Kriss comments on Winter:
>>
S/he seems more interested in the X-ray because it offers a figure, while the cinematograph is considered non-figurative and therefore "inhuman."
>>
How does X-ray offer a figure? or following your argument on social relations: "But we still have to recognize a figure (or political position, concept of a social, or a self)"?
how does X-ray mediate something we define as social?
My anecdote is brief. I am not as technically savvy on Kinect, but – as Simon says, he wanted to "develop some new interactive systems. It is a curious device, especially as to how it visualises the world."... --
Anyway, I am not sure i understand how the Kinect camera "turns everything into a screen" (Simon). If we are thinking of cameras (back tracking for a moment), it's certainly my experience that i didn't think of
the footage I would shoot as screens. Early film was not instantly visible/readable anyway, it had to be developed. Later, with video tape (3/4", SHVS, VHS), my habit was to shoot and then go home
not watching what i had filmed until a day after or so (Martin probably will point us to current cell phone or digital camera or Ipad tools that make you see what you shoot as you shoot - but this
instantaneousness does not interest me; screening my camera?).
Camera for me is a vision instrument or composing tool, or a capture technology, and when a young programmer from my Lab brought the Kinect to rehearsals with the dancers, we tried to find out what it could do, interactively. In our last production, "for the time being" [http://people.brunel.ac.uk/dap/forthetimebeing.html] we used the Kinect camera in one scene, the "Killing of the Sun" scene that was inspired by the Russian futurist opera (1913) "Victory over the Sun."
Our programmer, Cameron McKirdy, was interested in how what types of movement on stage work successfully, how the movement can become interactively meaningful for our scene, as he was focusing on the arms controlling the visuals (the sun) we project onto our stage (behind the dancers). My design partner (Michèle Danjoux) had created a costume for the dancer in this scene which resembles a sarcophagus, and the arms were hidden in it ( restricting movement of course), so we noted that the Kinect infra-red camera would read the "figure" but could not read it properly as the figure had no arms. It could not read the figure.

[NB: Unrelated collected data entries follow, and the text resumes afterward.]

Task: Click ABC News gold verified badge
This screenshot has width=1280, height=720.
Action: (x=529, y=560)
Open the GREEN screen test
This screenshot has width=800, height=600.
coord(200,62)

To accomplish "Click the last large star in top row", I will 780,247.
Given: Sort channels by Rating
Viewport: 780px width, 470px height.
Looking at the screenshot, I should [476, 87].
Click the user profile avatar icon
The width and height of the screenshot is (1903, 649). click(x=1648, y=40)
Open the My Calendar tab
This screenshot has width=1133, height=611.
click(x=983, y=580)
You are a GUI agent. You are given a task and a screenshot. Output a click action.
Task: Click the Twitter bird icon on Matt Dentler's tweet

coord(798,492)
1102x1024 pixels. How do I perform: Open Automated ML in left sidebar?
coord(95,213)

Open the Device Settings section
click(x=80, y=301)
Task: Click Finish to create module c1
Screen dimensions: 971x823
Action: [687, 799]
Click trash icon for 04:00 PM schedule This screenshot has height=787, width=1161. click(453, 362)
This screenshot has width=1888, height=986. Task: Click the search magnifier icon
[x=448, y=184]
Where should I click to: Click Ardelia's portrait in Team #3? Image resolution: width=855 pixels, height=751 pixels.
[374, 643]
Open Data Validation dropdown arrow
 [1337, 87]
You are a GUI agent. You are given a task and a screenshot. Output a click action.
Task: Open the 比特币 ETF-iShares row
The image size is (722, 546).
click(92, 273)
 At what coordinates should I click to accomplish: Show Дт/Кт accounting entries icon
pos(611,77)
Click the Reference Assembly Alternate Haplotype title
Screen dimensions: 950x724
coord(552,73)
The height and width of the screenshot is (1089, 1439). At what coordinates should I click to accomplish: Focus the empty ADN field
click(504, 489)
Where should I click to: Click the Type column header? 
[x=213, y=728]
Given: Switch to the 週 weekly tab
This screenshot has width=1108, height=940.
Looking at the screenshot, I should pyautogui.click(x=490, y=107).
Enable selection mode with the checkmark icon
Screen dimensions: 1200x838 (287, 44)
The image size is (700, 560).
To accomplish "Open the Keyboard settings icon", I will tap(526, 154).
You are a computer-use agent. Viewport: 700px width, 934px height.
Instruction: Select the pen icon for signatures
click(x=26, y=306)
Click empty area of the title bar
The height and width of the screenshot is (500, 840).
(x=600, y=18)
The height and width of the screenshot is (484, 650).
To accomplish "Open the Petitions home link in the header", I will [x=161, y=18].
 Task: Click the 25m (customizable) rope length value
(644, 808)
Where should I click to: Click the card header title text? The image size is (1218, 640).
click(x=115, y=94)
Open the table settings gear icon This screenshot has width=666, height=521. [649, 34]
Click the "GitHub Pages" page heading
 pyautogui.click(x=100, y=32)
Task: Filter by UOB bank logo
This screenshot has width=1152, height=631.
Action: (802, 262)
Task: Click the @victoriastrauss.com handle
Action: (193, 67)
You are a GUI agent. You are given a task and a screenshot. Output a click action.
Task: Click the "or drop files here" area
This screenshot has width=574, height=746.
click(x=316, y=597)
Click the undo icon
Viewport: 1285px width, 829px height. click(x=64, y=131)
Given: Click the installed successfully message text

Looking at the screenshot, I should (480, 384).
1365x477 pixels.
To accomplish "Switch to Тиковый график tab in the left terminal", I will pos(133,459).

This created much discussion as we were reminded of earlier complications with motion capture systems and how such systems are set up to "read" a certain anatomy or anatomical figure, and also how it could or could not deal with occlusions or changes in the anatomy (when we placed the reflective markers on the "wrong" body parts).
In this case, are we not talking about capture systems and now such systems were developed for a certain kind of vision? This may of course be related to the "sceens" or sceening, but whereas I am still
preoccupied with the kind of recognizable action a human actor is generating in interface with a system (and here is a political dimension which we might need to address not just in performance but in everyday life) to occupy or produce
meaning in a given context, it appears Simon was talking about something else, the "particle vision system"?
(he says: >>It projects high powered infra-red light onto the scene in front of it and then scans the returning data as a variable resolution dot matrix, in the process creating a 3D point cloud model of the scene. When varying the resolution dynamically you can produce some quite amazing visual effects that in normal operation of the device are never visible>>
what visual affects are you talking about if I may ask?
>>
It is only when you visualise the data cloud you see the visual field. Anyway, when doing this the bodies of people, objects in the visual field, walls and surfaces, all can be seen to function as screens.
The dynamically variable projected point cloud appears to crawl over everything and has the visual effect of many hundreds of thousands of small particles interacting with things, and each other, as they collect vital data
>>
To what extent, if i follow your argument, do such systems generate a different kind of "visual" representation, and is this what was intimated by Martin's post?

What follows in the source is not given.